$$DR_t= \frac{B_t}{P_t}-\frac{B_{t-1}}{P_{t-1}}\tag{1}$$
$$DR_t=\frac{NB_t}{P_t}- \pi_t\frac{B_{t-1}}{P_t}\tag{2}$$
Knowing that $\pi_t=\frac{P_t}{P_{t-1}}-1$ and $NB_t=B_t - B_{t-1}$, demonstrate that $(1)$ is equal to $(2)$.
So what I have done is substituted $\pi_t$ and $NB_t$ into $(2)$ to get:
$$DR_t= \frac{B_t - B_{t-1}}{P_t} - \left(\frac{Pt}{P_{t-1}} -1\right) \frac{B_{t-1}}{P_t}$$
After that I made the following equation:
$$\frac{B_t - B_{t-1}}{P_t} - \left(\frac{Pt}{P_{t-1}} -1 \right)\frac{B_{t-1}}{P_t} = \frac{B_t}{P_t} - \frac{B_{t-1}}{P_{t-1}}$$
Now I have been trying to solve this equation in a variety of ways, since the first thing I tried (moving everything to one side and try to factor it all out) did not work. But without success.
Normally, I would go to my professor for help, but since we have to hand this in first thing after the weekend and got the assignment last Friday, I do not have time to do it.

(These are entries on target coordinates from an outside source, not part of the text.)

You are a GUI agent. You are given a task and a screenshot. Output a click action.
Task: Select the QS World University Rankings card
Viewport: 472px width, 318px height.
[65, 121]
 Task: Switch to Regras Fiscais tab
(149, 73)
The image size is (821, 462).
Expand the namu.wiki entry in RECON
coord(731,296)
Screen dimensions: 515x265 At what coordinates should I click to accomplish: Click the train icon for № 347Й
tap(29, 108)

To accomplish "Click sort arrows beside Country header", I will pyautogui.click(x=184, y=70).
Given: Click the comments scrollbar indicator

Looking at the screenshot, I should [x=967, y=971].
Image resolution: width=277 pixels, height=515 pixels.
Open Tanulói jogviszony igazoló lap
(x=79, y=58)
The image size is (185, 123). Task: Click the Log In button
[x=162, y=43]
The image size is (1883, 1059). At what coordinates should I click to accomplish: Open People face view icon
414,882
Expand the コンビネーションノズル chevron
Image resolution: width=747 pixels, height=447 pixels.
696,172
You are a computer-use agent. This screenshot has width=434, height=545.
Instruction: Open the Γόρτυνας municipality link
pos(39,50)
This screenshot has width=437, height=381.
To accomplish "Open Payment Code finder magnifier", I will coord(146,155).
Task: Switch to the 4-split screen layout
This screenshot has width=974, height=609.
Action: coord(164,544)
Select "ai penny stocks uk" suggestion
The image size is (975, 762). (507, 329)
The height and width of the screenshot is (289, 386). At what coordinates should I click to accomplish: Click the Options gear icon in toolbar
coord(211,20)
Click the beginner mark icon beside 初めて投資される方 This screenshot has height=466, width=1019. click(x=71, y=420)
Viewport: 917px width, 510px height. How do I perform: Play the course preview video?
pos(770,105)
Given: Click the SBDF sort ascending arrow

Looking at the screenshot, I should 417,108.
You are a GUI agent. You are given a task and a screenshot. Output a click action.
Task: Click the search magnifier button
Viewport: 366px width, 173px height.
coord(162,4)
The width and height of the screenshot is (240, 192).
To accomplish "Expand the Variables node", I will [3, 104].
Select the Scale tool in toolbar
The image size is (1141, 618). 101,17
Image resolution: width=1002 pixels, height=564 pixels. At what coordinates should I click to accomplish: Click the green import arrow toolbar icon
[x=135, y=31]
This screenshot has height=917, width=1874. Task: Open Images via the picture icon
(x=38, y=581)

A hint or just some recommended reading material in order to finish the assignment would suffice as well.
Thanks :)
I don´t know what went wrong at your transformations. My steps are the following:
$$\frac{B_t - B_{t-1}}{P_t} - \left(\frac{P_t}{P_{t-1}} -1 \right)\frac{B_{t-1}}{P_t} $$
The first fraction can be splitted in two fractions:
$$\frac{B_t }{P_t}-\frac{B_{t-1}}{P_t} - \left(\frac{P_t}{P_{t-1}} -1 \right)\frac{B_{t-1}}{P_t} $$
Multiplying out the brackets
$$\frac{B_t }{P_t}\color{blue}{-\frac{B_{t-1}}{P_t}} - \frac{P_t}{P_{t-1}}\cdot \frac{B_{t-1}}{P_t} \color{blue}{+\frac{B_{t-1}}{P_t}}$$
The sum of the blue terms are equal to zero. Finally cancel out.